--- INPUT DATA Enclosed Below ---
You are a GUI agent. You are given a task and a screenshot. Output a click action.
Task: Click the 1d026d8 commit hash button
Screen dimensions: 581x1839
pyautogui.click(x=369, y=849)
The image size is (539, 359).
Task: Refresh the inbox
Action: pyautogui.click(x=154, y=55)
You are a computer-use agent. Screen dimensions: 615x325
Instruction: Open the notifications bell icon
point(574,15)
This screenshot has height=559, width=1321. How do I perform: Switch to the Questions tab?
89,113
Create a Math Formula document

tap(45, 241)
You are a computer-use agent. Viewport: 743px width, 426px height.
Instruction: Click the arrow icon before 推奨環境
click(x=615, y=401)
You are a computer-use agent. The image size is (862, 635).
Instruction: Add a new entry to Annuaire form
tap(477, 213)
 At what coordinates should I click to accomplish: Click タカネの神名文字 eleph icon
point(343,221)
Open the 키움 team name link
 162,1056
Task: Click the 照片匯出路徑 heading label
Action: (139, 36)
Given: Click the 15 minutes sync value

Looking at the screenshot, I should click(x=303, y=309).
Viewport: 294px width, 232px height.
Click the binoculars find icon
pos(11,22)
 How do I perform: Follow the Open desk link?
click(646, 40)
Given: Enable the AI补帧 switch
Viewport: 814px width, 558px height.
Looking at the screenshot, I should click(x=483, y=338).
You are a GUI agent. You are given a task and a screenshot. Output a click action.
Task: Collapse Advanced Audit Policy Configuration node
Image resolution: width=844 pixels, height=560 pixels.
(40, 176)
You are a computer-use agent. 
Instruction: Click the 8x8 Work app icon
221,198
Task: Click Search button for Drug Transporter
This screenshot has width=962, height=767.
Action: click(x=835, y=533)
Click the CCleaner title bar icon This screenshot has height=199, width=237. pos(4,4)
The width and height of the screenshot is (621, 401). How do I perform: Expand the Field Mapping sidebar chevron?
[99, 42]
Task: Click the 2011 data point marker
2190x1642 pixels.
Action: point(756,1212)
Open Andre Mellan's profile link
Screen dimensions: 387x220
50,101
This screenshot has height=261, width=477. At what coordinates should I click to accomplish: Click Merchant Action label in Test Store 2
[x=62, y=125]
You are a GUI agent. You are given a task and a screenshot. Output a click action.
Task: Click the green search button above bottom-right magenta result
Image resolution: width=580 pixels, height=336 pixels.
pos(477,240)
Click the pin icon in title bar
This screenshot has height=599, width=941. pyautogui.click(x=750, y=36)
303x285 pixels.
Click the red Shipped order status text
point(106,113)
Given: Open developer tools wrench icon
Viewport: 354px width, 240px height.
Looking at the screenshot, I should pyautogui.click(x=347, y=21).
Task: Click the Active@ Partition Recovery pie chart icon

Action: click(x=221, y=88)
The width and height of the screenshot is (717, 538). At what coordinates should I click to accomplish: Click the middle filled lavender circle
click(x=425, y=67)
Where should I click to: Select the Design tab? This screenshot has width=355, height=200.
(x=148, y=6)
--- End of Enclosed INPUT DATA ---
EXERCISE GOAL: A complete, exact transcription of the data above is the required answer.

WORKED SOLUTION:
You are a GUI agent. You are given a task and a screenshot. Output a click action.
Task: Click the 1d026d8 commit hash button
Screen dimensions: 581x1839
pyautogui.click(x=369, y=849)
The image size is (539, 359).
Task: Refresh the inbox
Action: pyautogui.click(x=154, y=55)
You are a computer-use agent. Screen dimensions: 615x325
Instruction: Open the notifications bell icon
point(574,15)
This screenshot has height=559, width=1321. How do I perform: Switch to the Questions tab?
89,113
Create a Math Formula document

tap(45, 241)
You are a computer-use agent. Viewport: 743px width, 426px height.
Instruction: Click the arrow icon before 推奨環境
click(x=615, y=401)
You are a computer-use agent. The image size is (862, 635).
Instruction: Add a new entry to Annuaire form
tap(477, 213)
 At what coordinates should I click to accomplish: Click タカネの神名文字 eleph icon
point(343,221)
Open the 키움 team name link
 162,1056
Task: Click the 照片匯出路徑 heading label
Action: (139, 36)
Given: Click the 15 minutes sync value

Looking at the screenshot, I should click(x=303, y=309).
Viewport: 294px width, 232px height.
Click the binoculars find icon
pos(11,22)
 How do I perform: Follow the Open desk link?
click(646, 40)
Given: Enable the AI补帧 switch
Viewport: 814px width, 558px height.
Looking at the screenshot, I should click(x=483, y=338).
You are a GUI agent. You are given a task and a screenshot. Output a click action.
Task: Collapse Advanced Audit Policy Configuration node
Image resolution: width=844 pixels, height=560 pixels.
(40, 176)
You are a computer-use agent. 
Instruction: Click the 8x8 Work app icon
221,198
Task: Click Search button for Drug Transporter
This screenshot has width=962, height=767.
Action: click(x=835, y=533)
Click the CCleaner title bar icon This screenshot has height=199, width=237. pos(4,4)
The width and height of the screenshot is (621, 401). How do I perform: Expand the Field Mapping sidebar chevron?
[99, 42]
Task: Click the 2011 data point marker
2190x1642 pixels.
Action: point(756,1212)
Open Andre Mellan's profile link
Screen dimensions: 387x220
50,101
This screenshot has height=261, width=477. At what coordinates should I click to accomplish: Click Merchant Action label in Test Store 2
[x=62, y=125]
You are a GUI agent. You are given a task and a screenshot. Output a click action.
Task: Click the green search button above bottom-right magenta result
Image resolution: width=580 pixels, height=336 pixels.
pos(477,240)
Click the pin icon in title bar
This screenshot has height=599, width=941. pyautogui.click(x=750, y=36)
303x285 pixels.
Click the red Shipped order status text
point(106,113)
Given: Open developer tools wrench icon
Viewport: 354px width, 240px height.
Looking at the screenshot, I should pyautogui.click(x=347, y=21).
Task: Click the Active@ Partition Recovery pie chart icon

Action: click(x=221, y=88)
The width and height of the screenshot is (717, 538). At what coordinates should I click to accomplish: Click the middle filled lavender circle
click(x=425, y=67)
Where should I click to: Select the Design tab? This screenshot has width=355, height=200.
(x=148, y=6)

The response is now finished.